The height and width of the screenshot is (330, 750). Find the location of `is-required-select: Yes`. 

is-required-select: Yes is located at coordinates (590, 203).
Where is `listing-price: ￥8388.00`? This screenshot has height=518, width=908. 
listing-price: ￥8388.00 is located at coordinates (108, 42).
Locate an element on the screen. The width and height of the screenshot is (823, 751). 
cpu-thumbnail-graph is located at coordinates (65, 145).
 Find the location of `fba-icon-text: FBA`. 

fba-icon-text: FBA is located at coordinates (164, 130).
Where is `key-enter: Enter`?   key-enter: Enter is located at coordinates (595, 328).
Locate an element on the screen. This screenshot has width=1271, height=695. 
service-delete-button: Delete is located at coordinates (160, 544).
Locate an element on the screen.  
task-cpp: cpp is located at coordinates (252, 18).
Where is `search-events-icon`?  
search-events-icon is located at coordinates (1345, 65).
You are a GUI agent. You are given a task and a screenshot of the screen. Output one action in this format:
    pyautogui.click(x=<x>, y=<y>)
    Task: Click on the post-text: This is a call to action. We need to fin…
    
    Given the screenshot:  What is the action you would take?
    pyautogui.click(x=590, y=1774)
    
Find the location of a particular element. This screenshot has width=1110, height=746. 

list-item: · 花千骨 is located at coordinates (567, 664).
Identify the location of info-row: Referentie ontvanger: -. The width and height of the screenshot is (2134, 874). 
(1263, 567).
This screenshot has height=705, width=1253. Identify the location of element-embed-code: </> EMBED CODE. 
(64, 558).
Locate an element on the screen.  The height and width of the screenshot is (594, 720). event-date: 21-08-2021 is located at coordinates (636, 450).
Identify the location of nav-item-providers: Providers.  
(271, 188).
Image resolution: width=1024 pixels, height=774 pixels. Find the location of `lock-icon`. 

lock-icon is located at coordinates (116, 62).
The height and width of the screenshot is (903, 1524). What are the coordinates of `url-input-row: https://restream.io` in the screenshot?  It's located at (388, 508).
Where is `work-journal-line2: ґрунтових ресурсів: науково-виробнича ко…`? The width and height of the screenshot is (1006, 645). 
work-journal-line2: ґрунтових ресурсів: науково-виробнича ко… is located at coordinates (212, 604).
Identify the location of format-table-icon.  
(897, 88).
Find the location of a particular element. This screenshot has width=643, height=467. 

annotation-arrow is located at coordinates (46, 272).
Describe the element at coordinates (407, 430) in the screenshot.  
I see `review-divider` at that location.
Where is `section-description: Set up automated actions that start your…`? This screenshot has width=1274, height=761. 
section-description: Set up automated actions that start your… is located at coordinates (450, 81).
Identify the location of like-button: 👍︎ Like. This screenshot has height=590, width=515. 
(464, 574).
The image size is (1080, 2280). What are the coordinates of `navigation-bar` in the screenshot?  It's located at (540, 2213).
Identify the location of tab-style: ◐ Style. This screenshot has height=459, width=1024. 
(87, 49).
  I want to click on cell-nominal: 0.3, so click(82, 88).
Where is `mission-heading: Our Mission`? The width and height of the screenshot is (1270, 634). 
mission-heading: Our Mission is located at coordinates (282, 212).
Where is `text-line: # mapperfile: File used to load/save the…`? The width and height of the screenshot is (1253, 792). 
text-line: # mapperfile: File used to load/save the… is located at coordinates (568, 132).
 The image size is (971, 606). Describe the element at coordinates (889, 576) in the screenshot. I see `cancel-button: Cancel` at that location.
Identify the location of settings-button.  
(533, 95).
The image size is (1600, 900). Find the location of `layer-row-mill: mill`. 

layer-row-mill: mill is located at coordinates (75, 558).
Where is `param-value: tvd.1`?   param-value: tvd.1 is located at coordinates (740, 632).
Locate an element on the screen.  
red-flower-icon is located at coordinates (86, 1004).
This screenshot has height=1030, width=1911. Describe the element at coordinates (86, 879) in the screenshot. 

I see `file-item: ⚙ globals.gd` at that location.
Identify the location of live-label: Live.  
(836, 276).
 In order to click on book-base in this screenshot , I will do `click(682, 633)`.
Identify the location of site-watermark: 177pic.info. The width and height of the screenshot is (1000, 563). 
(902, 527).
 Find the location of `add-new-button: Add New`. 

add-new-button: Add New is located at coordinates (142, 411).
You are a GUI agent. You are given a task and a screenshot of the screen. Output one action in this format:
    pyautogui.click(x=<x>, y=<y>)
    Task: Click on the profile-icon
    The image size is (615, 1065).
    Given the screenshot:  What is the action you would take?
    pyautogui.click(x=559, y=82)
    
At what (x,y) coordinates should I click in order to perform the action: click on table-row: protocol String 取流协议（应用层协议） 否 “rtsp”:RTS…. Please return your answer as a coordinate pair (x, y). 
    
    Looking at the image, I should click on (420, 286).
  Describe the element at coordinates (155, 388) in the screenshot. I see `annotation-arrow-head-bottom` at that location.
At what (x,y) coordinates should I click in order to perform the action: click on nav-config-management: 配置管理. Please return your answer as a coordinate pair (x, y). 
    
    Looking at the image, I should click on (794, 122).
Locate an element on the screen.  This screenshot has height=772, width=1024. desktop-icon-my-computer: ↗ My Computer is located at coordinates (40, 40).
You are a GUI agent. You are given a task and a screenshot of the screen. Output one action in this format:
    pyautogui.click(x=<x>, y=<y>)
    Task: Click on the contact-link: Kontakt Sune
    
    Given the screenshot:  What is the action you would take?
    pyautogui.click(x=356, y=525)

▸ **Task to carry out**:
Please rewrite all the entries above, substituting "Find an element on the screen" for every occurrence of "Locate an element on the screen" and keeping everything else unchanged.

▸ **Output for this task**:
The height and width of the screenshot is (330, 750). Find the location of `is-required-select: Yes`. 

is-required-select: Yes is located at coordinates (590, 203).
Where is `listing-price: ￥8388.00`? This screenshot has height=518, width=908. 
listing-price: ￥8388.00 is located at coordinates (108, 42).
Find an element on the screen. The width and height of the screenshot is (823, 751). 
cpu-thumbnail-graph is located at coordinates (65, 145).
 Find the location of `fba-icon-text: FBA`. 

fba-icon-text: FBA is located at coordinates (164, 130).
Where is `key-enter: Enter`?   key-enter: Enter is located at coordinates (595, 328).
Find an element on the screen. This screenshot has width=1271, height=695. 
service-delete-button: Delete is located at coordinates (160, 544).
Find an element on the screen.  
task-cpp: cpp is located at coordinates (252, 18).
Where is `search-events-icon`?  
search-events-icon is located at coordinates (1345, 65).
You are a GUI agent. You are given a task and a screenshot of the screen. Output one action in this format:
    pyautogui.click(x=<x>, y=<y>)
    Task: Click on the post-text: This is a call to action. We need to fin…
    
    Given the screenshot:  What is the action you would take?
    pyautogui.click(x=590, y=1774)
    
Find the location of a particular element. This screenshot has width=1110, height=746. 

list-item: · 花千骨 is located at coordinates (567, 664).
Identify the location of info-row: Referentie ontvanger: -. The width and height of the screenshot is (2134, 874). 
(1263, 567).
This screenshot has height=705, width=1253. Identify the location of element-embed-code: </> EMBED CODE. 
(64, 558).
Find an element on the screen.  The height and width of the screenshot is (594, 720). event-date: 21-08-2021 is located at coordinates (636, 450).
Identify the location of nav-item-providers: Providers.  
(271, 188).
Image resolution: width=1024 pixels, height=774 pixels. Find the location of `lock-icon`. 

lock-icon is located at coordinates (116, 62).
The height and width of the screenshot is (903, 1524). What are the coordinates of `url-input-row: https://restream.io` in the screenshot?  It's located at (388, 508).
Where is `work-journal-line2: ґрунтових ресурсів: науково-виробнича ко…`? The width and height of the screenshot is (1006, 645). 
work-journal-line2: ґрунтових ресурсів: науково-виробнича ко… is located at coordinates (212, 604).
Identify the location of format-table-icon.  
(897, 88).
Find the location of a particular element. This screenshot has width=643, height=467. 

annotation-arrow is located at coordinates (46, 272).
Describe the element at coordinates (407, 430) in the screenshot.  
I see `review-divider` at that location.
Where is `section-description: Set up automated actions that start your…`? This screenshot has width=1274, height=761. 
section-description: Set up automated actions that start your… is located at coordinates (450, 81).
Identify the location of like-button: 👍︎ Like. This screenshot has height=590, width=515. 
(464, 574).
The image size is (1080, 2280). What are the coordinates of `navigation-bar` in the screenshot?  It's located at (540, 2213).
Identify the location of tab-style: ◐ Style. This screenshot has height=459, width=1024. 
(87, 49).
  I want to click on cell-nominal: 0.3, so click(82, 88).
Where is `mission-heading: Our Mission`? The width and height of the screenshot is (1270, 634). 
mission-heading: Our Mission is located at coordinates (282, 212).
Where is `text-line: # mapperfile: File used to load/save the…`? The width and height of the screenshot is (1253, 792). 
text-line: # mapperfile: File used to load/save the… is located at coordinates (568, 132).
 The image size is (971, 606). Describe the element at coordinates (889, 576) in the screenshot. I see `cancel-button: Cancel` at that location.
Identify the location of settings-button.  
(533, 95).
The image size is (1600, 900). Find the location of `layer-row-mill: mill`. 

layer-row-mill: mill is located at coordinates (75, 558).
Where is `param-value: tvd.1`?   param-value: tvd.1 is located at coordinates (740, 632).
Find an element on the screen.  
red-flower-icon is located at coordinates (86, 1004).
This screenshot has height=1030, width=1911. Describe the element at coordinates (86, 879) in the screenshot. 

I see `file-item: ⚙ globals.gd` at that location.
Identify the location of live-label: Live.  
(836, 276).
 In order to click on book-base in this screenshot , I will do `click(682, 633)`.
Identify the location of site-watermark: 177pic.info. The width and height of the screenshot is (1000, 563). 
(902, 527).
 Find the location of `add-new-button: Add New`. 

add-new-button: Add New is located at coordinates (142, 411).
You are a GUI agent. You are given a task and a screenshot of the screen. Output one action in this format:
    pyautogui.click(x=<x>, y=<y>)
    Task: Click on the profile-icon
    The image size is (615, 1065).
    Given the screenshot:  What is the action you would take?
    pyautogui.click(x=559, y=82)
    
At what (x,y) coordinates should I click in order to perform the action: click on table-row: protocol String 取流协议（应用层协议） 否 “rtsp”:RTS…. Please return your answer as a coordinate pair (x, y). 
    
    Looking at the image, I should click on (420, 286).
  Describe the element at coordinates (155, 388) in the screenshot. I see `annotation-arrow-head-bottom` at that location.
At what (x,y) coordinates should I click in order to perform the action: click on nav-config-management: 配置管理. Please return your answer as a coordinate pair (x, y). 
    
    Looking at the image, I should click on (794, 122).
Find an element on the screen.  This screenshot has height=772, width=1024. desktop-icon-my-computer: ↗ My Computer is located at coordinates (40, 40).
You are a GUI agent. You are given a task and a screenshot of the screen. Output one action in this format:
    pyautogui.click(x=<x>, y=<y>)
    Task: Click on the contact-link: Kontakt Sune
    
    Given the screenshot:  What is the action you would take?
    pyautogui.click(x=356, y=525)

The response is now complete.